Sayfa Alıntısı:
Ruh halleri farklı iki takım vardı sahada…
Hem de belirgin bir fark…
Gerek fiziksel gerekse de takım kimyası adına…
Bu fark hem oyuna, hem de skora yansıdı…
Farkı olan Erciyesliler sadece maç kazanmakla kalmadılar, kendilerine olan özgüvene de “merhaba” dediler...
xxx
Maç nasıl kazanılır?
Önce iyi bir tutanınız…
Sonra kale gibi savunanız…
Daha sonra pas vereniniz…
En önemlisi ise iyi bir atanınız…
Ve inancınız...
Ve de direnciniz…
Yoksa bunlar “topalsınız” demektir…
Yukarıda saydıklarımın hangisi vardı Erciyesspor maçındaki Torku Konyaspor’da?
“Var” diyen ya da diyenler bir adım öne çıksın…
Varsa biz de bilelim…
Şimdi…
Tutanınız kim?
Kaya...
Savunanınız kim?
Ömer Ali, Kokaloviç, Selim Ay, Vukoviç...
Orta sahanız kime emanet?
Uğur İnceman, Ali Çamdalı ve Mehmet Güven'e...
Atanınız kim?
Marica, Hasan Kabze, kerhen de Kenan Özer...
Erciyesspor maçında penaltı pozisyonunun dışında Marica'yı gören var mı?
Hasan'ı ve Kenan'ı da...
Yok…
Ya da diğerlerini?

Verilen Bilgiler:
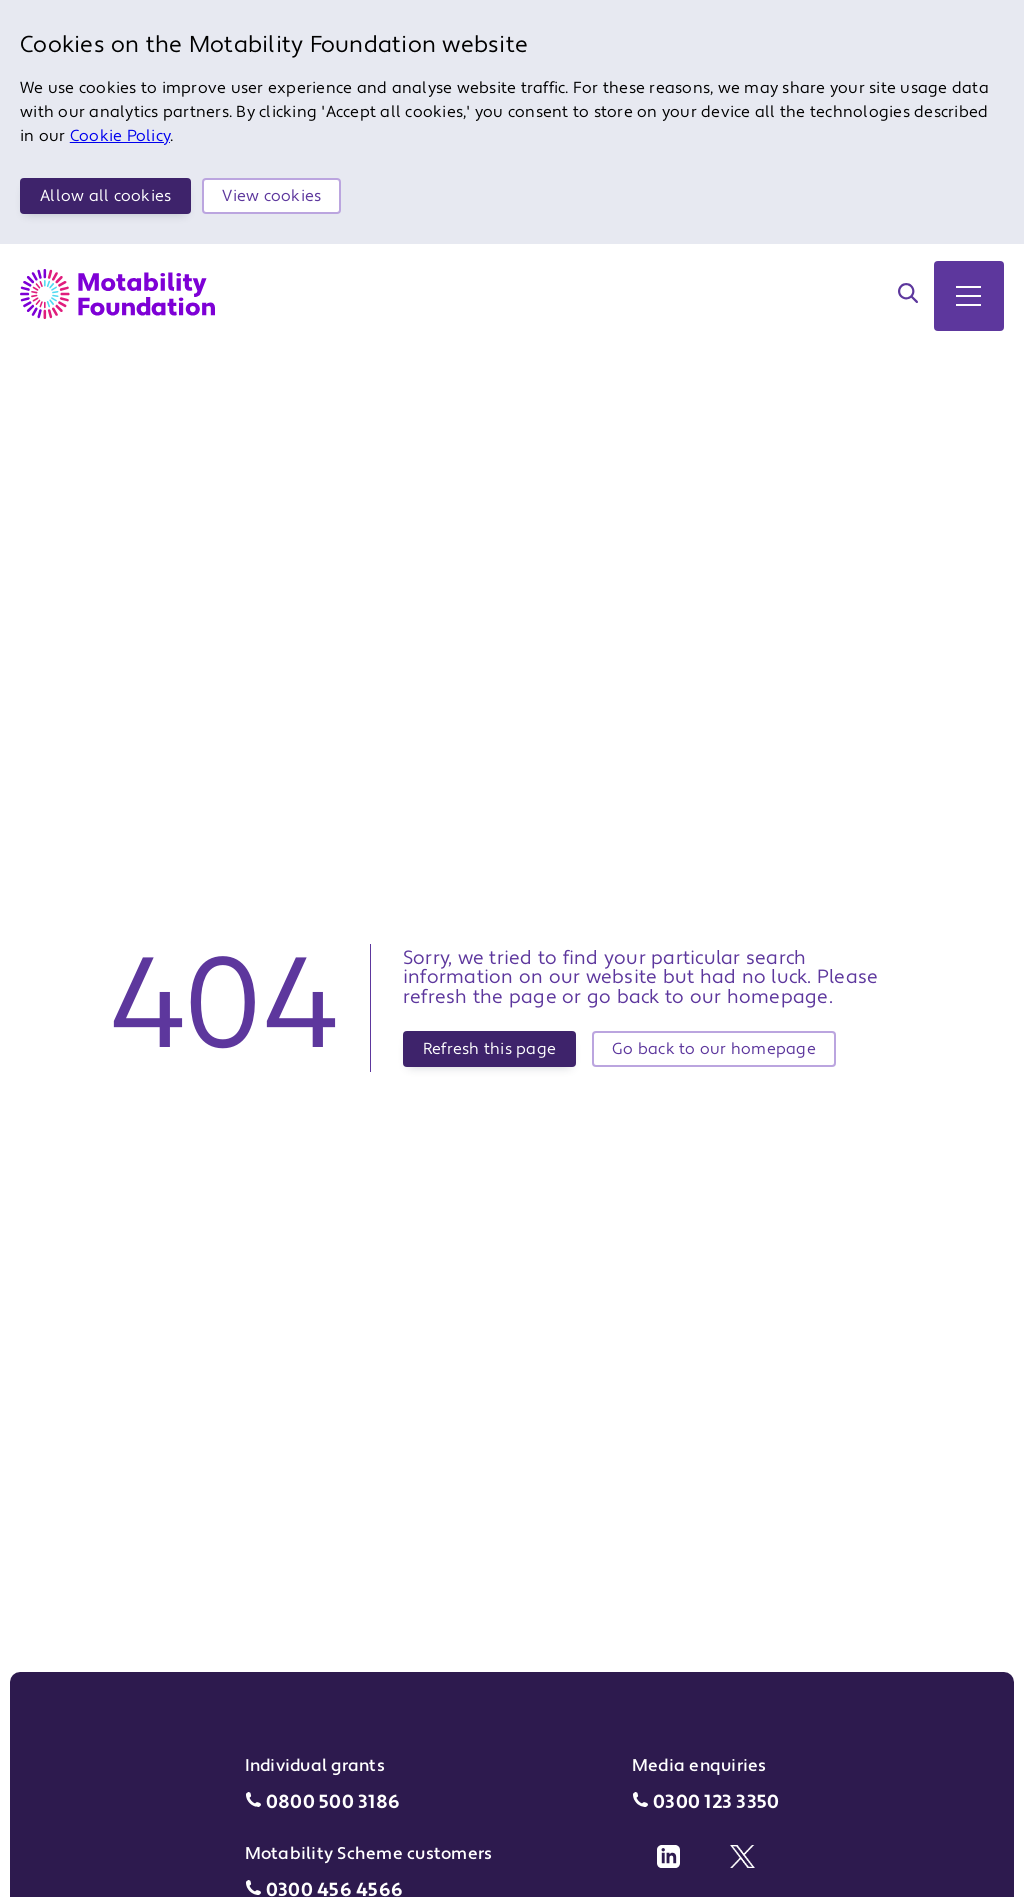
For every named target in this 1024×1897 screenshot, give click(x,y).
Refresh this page (489, 1049)
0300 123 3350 (716, 1802)
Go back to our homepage (714, 1049)
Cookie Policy (120, 136)
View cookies (271, 196)
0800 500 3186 (333, 1802)
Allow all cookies (105, 196)
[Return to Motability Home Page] (117, 294)
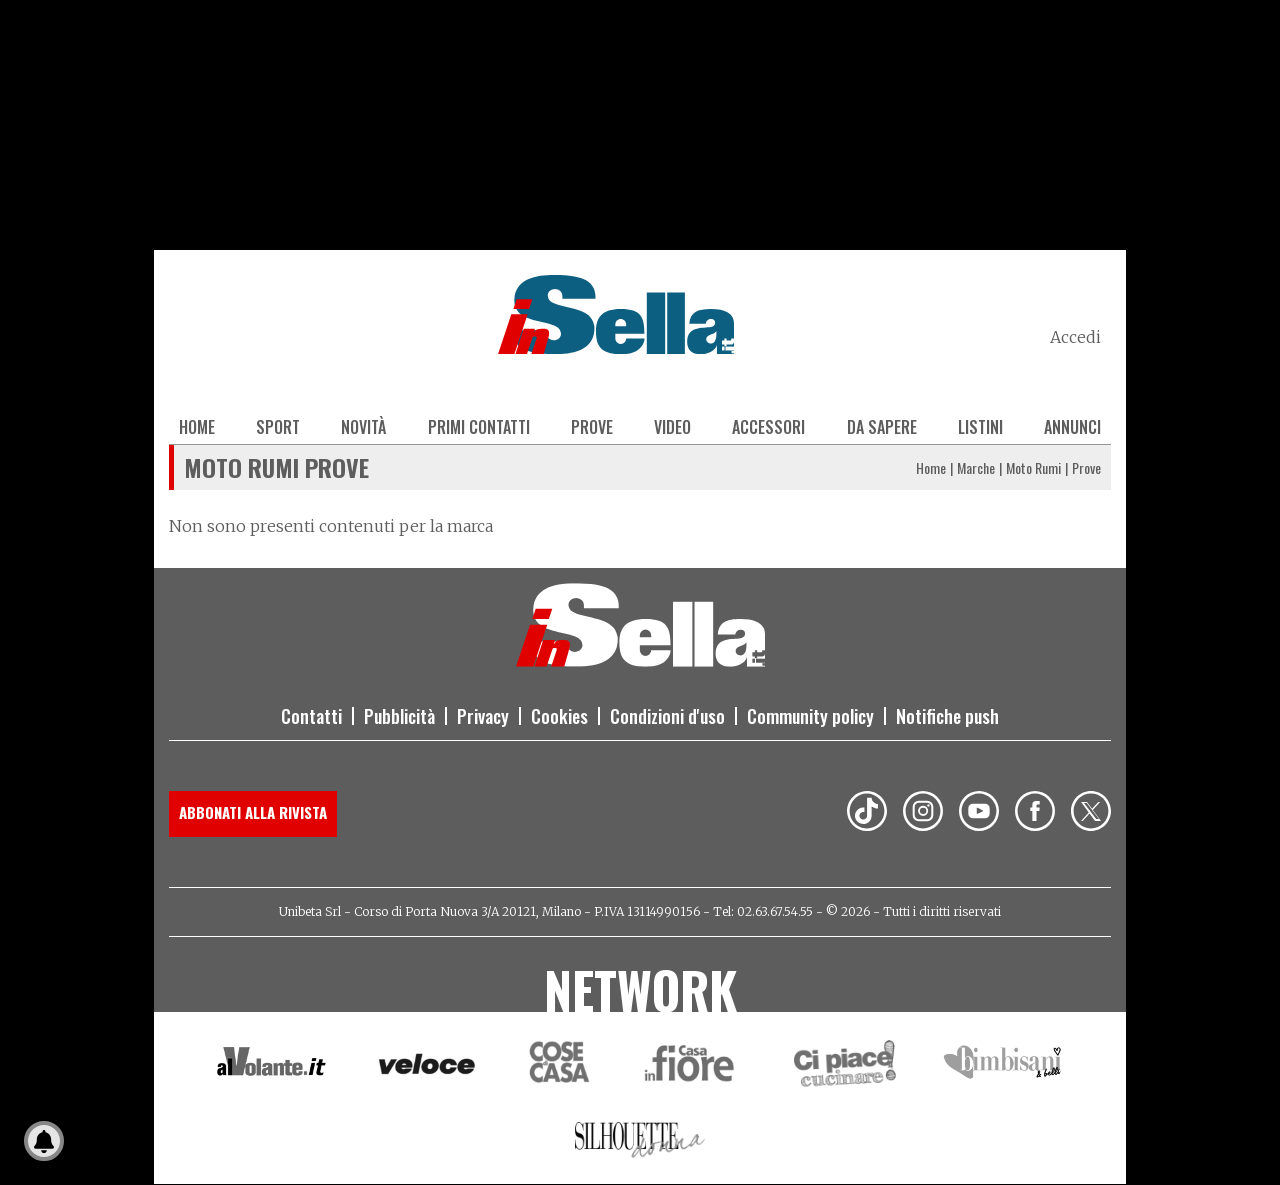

Yapılacak İşlemler:
A: Erciyesspor maçı hakkındaki yazıya göre Torku Konyaspor'un orta sahası hangi oyunculara emanettir?
B: Erciyesspor maçı hakkındaki yazıyı son cümlesinden itibaren sürdürünüz.
Veriler bu çalışmada hiçbir rol oynamamaktadır.

Yazılı Yanıtlar:
A: Uğur İnceman, Ali Çamdalı ve Mehmet Güven'e.

B:
Ben görmedim…
Gören varsa söylesin…
Torku Konyaspor’un Erciyesspor maçındaki fotoğrafı bu…
Böyle bir durumda bu takım nasıl maç kazanacak, nasıl puan alacak?
Bir maçı kazanmak için, önce direneceksiniz ya da mücadele göstereceksiniz…
Bu direnci ve mücadeleyi göstermek için psikolojiniz iyi olacak…
Artı yeterli bir fizik gücünüz de…
Yoksa bunlar yine “topalsınız” demektir…
Ne 3'ü, ne de 3'ün birini...
Koklatmazlar adama…
Puanlar aslanın midesinde…
Maçtan önce 17 puanı olan Erciyesspor bile canını dişine takmışken, senin oyuncularının yürümeye mecali yoksa, bunun araştırılması gerekmez mi?
Bundan sonraki maçlarda, sana kırmızı görmüş boğa gibi saldıracak takımlara, sen bu halinle nasıl cevap vereceksin?
HAKEMLER
Maçın hakemi Fırat Aydınus ve yardımcıları da en az Torku Konyaspor kadar kötüydü…
Erciyesspor'un kazandığı penaltıların ikisi de tartışılmaz...
Eyvallah...
Ama Marica'nın pozisyonu da tartışılmaz...
Vermedi...
Fırat'a izlettirip, gözüne sokacaksın o pozisyonu...
Canı yanacak biraz...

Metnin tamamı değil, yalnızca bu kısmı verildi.